SUPPLIED MATERIAL:
----

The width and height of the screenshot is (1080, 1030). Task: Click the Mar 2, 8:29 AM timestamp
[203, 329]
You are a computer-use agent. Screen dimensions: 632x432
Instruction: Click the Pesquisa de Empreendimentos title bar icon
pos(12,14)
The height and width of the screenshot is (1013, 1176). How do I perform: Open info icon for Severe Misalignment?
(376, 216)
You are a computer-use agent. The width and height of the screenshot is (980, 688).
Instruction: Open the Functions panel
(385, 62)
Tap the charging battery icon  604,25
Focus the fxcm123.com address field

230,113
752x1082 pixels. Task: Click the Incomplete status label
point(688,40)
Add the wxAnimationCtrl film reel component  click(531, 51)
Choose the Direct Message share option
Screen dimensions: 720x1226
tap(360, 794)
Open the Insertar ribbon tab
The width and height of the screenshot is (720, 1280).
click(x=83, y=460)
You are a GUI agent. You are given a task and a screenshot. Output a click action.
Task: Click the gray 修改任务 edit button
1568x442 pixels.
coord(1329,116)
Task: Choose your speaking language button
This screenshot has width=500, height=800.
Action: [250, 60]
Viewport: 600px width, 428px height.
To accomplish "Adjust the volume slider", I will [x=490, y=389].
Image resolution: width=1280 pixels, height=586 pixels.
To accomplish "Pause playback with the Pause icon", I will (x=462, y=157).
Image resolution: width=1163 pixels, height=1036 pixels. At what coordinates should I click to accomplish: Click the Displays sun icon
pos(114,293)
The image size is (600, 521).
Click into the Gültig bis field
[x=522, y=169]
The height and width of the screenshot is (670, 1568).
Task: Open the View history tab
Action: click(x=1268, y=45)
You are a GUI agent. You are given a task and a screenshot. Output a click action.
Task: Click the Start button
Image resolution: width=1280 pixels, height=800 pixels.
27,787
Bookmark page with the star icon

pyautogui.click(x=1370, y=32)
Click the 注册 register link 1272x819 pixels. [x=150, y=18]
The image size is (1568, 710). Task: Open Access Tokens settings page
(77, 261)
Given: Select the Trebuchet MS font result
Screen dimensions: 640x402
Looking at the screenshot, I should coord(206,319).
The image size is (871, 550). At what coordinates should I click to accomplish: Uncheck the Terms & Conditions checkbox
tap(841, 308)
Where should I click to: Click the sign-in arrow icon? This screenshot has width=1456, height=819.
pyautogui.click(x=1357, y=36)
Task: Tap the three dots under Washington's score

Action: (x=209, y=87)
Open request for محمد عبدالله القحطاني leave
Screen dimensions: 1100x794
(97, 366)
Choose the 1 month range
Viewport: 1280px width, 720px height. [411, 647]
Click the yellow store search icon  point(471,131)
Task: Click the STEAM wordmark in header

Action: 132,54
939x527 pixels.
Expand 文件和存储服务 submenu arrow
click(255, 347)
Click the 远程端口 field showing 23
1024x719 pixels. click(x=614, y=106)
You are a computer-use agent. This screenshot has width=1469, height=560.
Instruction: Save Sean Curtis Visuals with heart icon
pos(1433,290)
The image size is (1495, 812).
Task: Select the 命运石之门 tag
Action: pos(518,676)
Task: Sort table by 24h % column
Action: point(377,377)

----

REQUIRED WORK: Set out every line of the rows above as a numbered list, leaving out the blank lines.

REPLY:
1. The width and height of the screenshot is (1080, 1030). Task: Click the Mar 2, 8:29 AM timestamp
2. [203, 329]
3. You are a computer-use agent. Screen dimensions: 632x432
4. Instruction: Click the Pesquisa de Empreendimentos title bar icon
5. pos(12,14)
6. The height and width of the screenshot is (1013, 1176). How do I perform: Open info icon for Severe Misalignment?
7. (376, 216)
8. You are a computer-use agent. The width and height of the screenshot is (980, 688).
9. Instruction: Open the Functions panel
10. (385, 62)
11. Tap the charging battery icon  604,25
12. Focus the fxcm123.com address field
13. 230,113
14. 752x1082 pixels. Task: Click the Incomplete status label
15. point(688,40)
16. Add the wxAnimationCtrl film reel component  click(531, 51)
17. Choose the Direct Message share option
18. Screen dimensions: 720x1226
19. tap(360, 794)
20. Open the Insertar ribbon tab
21. The width and height of the screenshot is (720, 1280).
22. click(x=83, y=460)
23. You are a GUI agent. You are given a task and a screenshot. Output a click action.
24. Task: Click the gray 修改任务 edit button
25. 1568x442 pixels.
26. coord(1329,116)
27. Task: Choose your speaking language button
28. This screenshot has width=500, height=800.
29. Action: [250, 60]
30. Viewport: 600px width, 428px height.
31. To accomplish "Adjust the volume slider", I will [x=490, y=389].
32. Image resolution: width=1280 pixels, height=586 pixels.
33. To accomplish "Pause playback with the Pause icon", I will (x=462, y=157).
34. Image resolution: width=1163 pixels, height=1036 pixels. At what coordinates should I click to accomplish: Click the Displays sun icon
35. pos(114,293)
36. The image size is (600, 521).
37. Click into the Gültig bis field
38. [x=522, y=169]
39. The height and width of the screenshot is (670, 1568).
40. Task: Open the View history tab
41. Action: click(x=1268, y=45)
42. You are a GUI agent. You are given a task and a screenshot. Output a click action.
43. Task: Click the Start button
44. Image resolution: width=1280 pixels, height=800 pixels.
45. 27,787
46. Bookmark page with the star icon
47. pyautogui.click(x=1370, y=32)
48. Click the 注册 register link 1272x819 pixels. [x=150, y=18]
49. The image size is (1568, 710). Task: Open Access Tokens settings page
50. (77, 261)
51. Given: Select the Trebuchet MS font result
52. Screen dimensions: 640x402
53. Looking at the screenshot, I should coord(206,319).
54. The image size is (871, 550). At what coordinates should I click to accomplish: Uncheck the Terms & Conditions checkbox
55. tap(841, 308)
56. Where should I click to: Click the sign-in arrow icon? This screenshot has width=1456, height=819.
57. pyautogui.click(x=1357, y=36)
58. Task: Tap the three dots under Washington's score
59. Action: (x=209, y=87)
60. Open request for محمد عبدالله القحطاني leave
61. Screen dimensions: 1100x794
62. (97, 366)
63. Choose the 1 month range
64. Viewport: 1280px width, 720px height. [411, 647]
65. Click the yellow store search icon  point(471,131)
66. Task: Click the STEAM wordmark in header
67. Action: 132,54
68. 939x527 pixels.
69. Expand 文件和存储服务 submenu arrow
70. click(255, 347)
71. Click the 远程端口 field showing 23
72. 1024x719 pixels. click(x=614, y=106)
73. You are a computer-use agent. This screenshot has width=1469, height=560.
74. Instruction: Save Sean Curtis Visuals with heart icon
75. pos(1433,290)
76. The image size is (1495, 812).
77. Task: Select the 命运石之门 tag
78. Action: pos(518,676)
79. Task: Sort table by 24h % column
80. Action: point(377,377)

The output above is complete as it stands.